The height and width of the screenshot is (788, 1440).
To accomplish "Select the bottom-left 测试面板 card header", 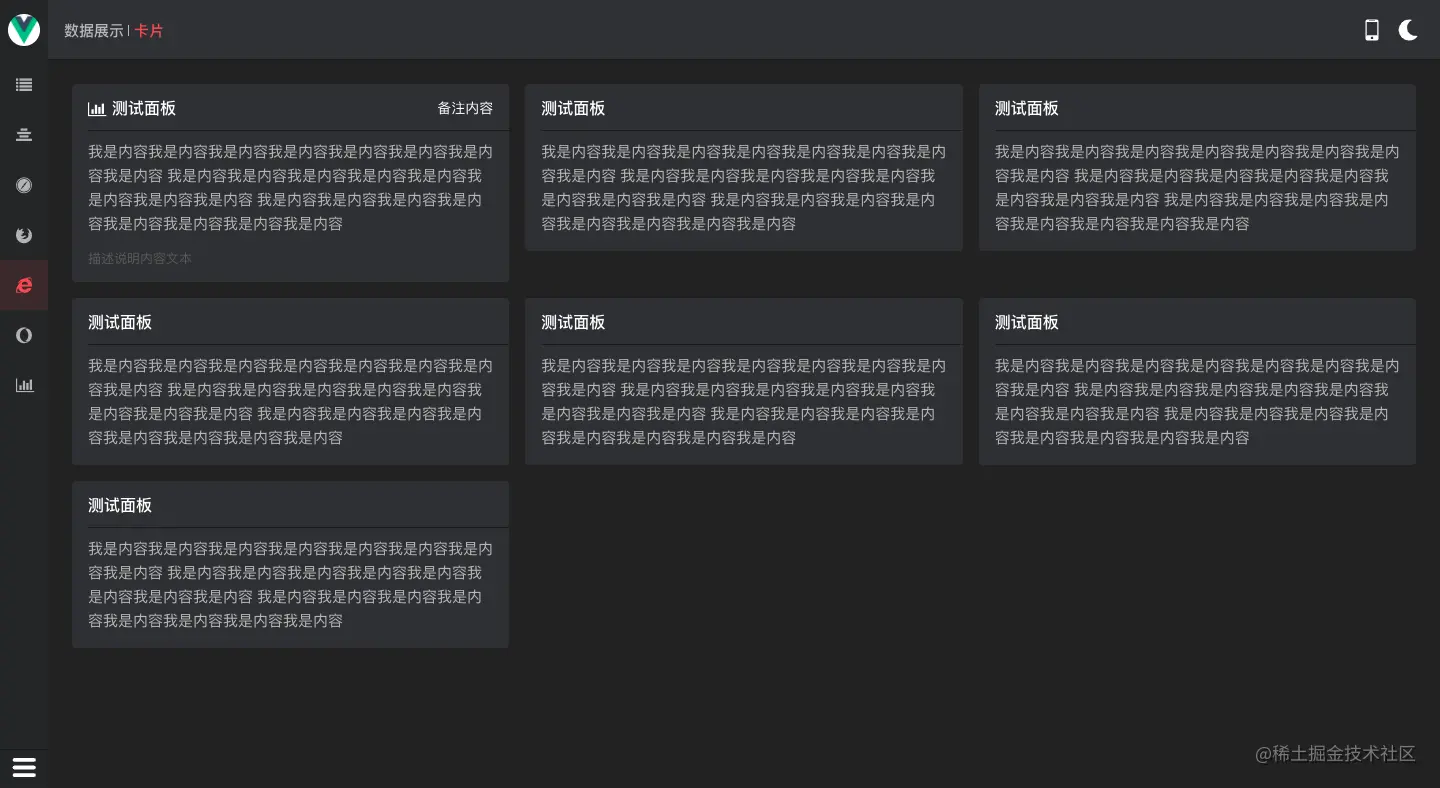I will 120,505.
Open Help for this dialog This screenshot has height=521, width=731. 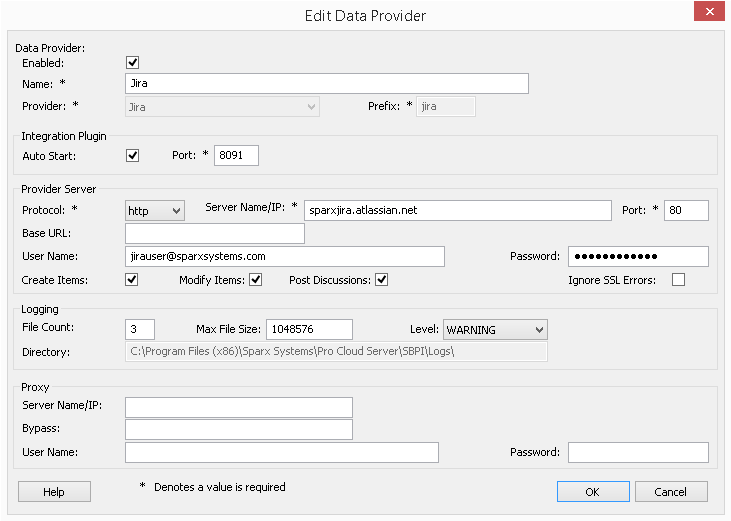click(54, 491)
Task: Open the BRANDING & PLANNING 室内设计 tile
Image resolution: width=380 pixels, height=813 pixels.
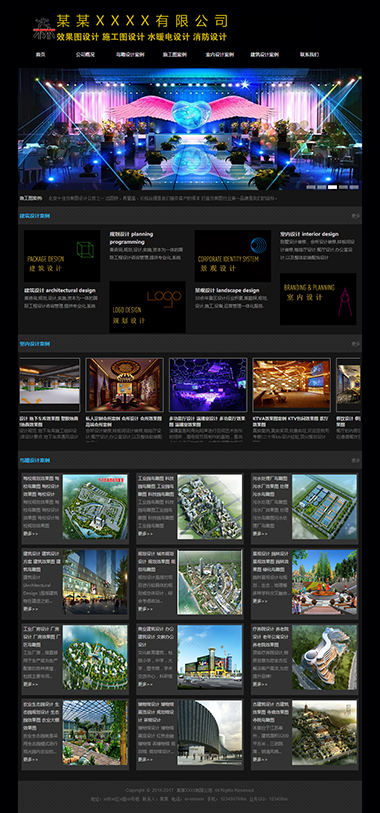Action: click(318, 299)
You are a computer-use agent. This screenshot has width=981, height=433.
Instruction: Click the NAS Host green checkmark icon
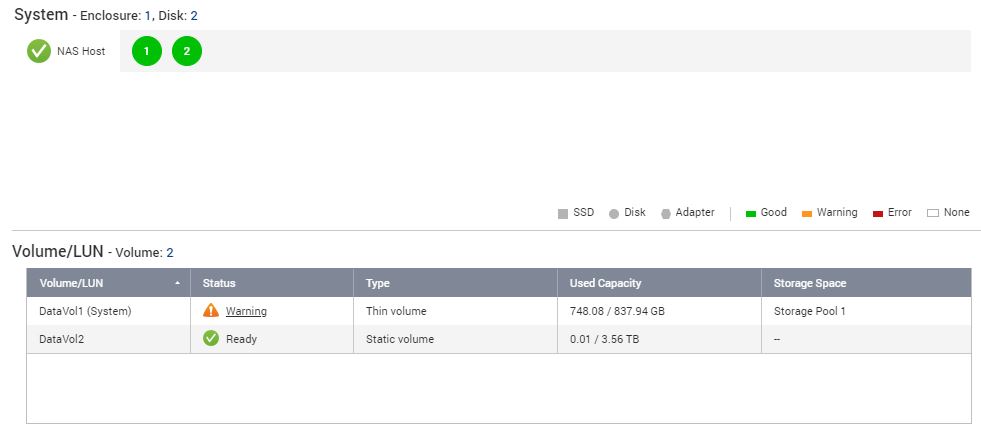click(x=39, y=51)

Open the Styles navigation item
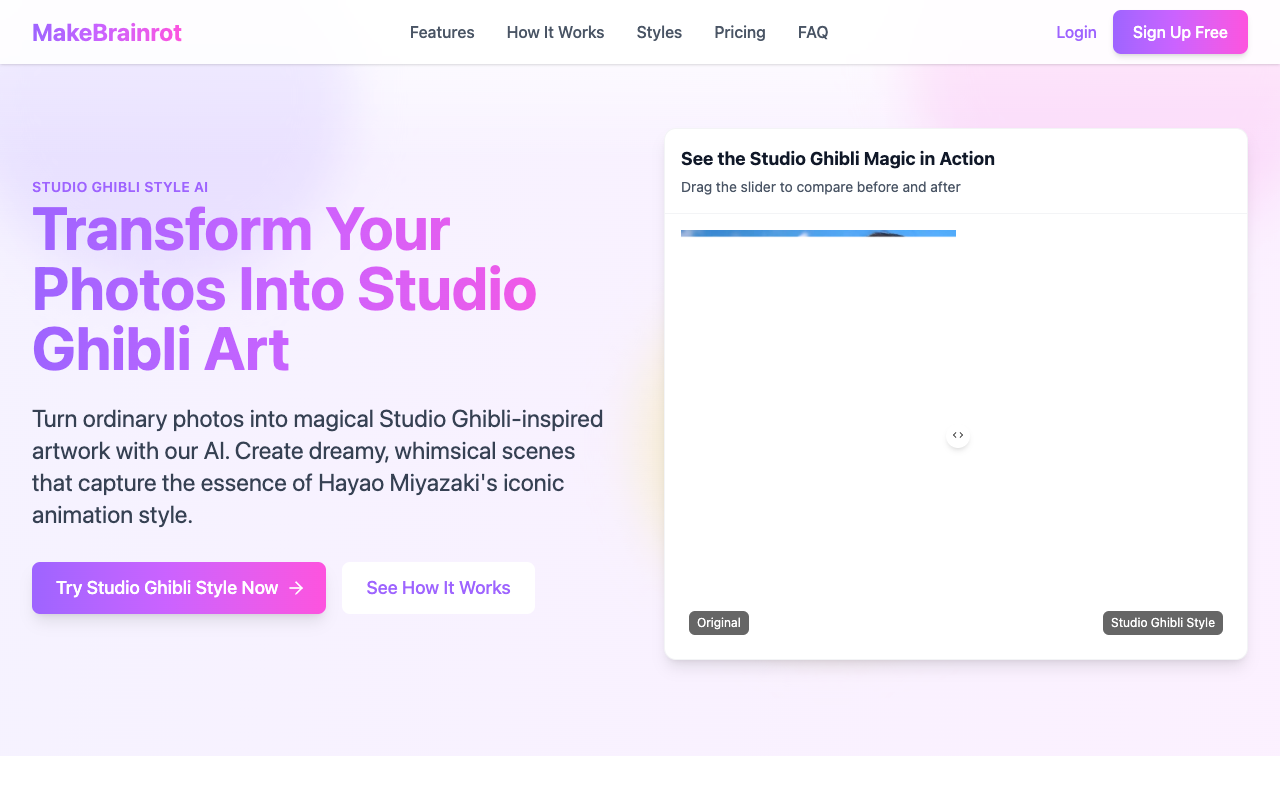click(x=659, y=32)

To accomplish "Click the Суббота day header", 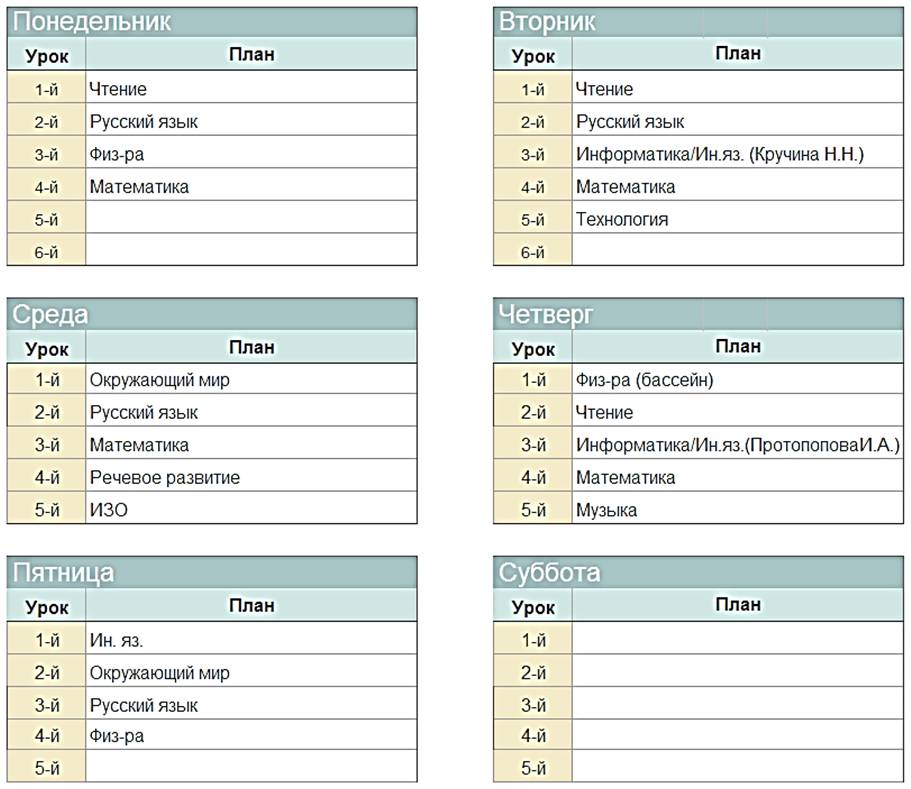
□ □ □ □ □
TASK INSTRUCTIONS
Produce an exact copy of only those lines that run from the line with "Task: Open the BRANDING & PLANNING 室内设计 tile" to the final line of the records, including both; exclude images.

RESULT FOR THIS TASK
Task: Open the BRANDING & PLANNING 室内设计 tile
Image resolution: width=380 pixels, height=813 pixels.
Action: click(318, 299)
You are a computer-use agent. This screenshot has width=981, height=433.
Instruction: Click the NAS Host green checkmark icon
click(x=39, y=51)

Open the Styles navigation item
click(x=659, y=32)

To accomplish "Click the Суббота day header", 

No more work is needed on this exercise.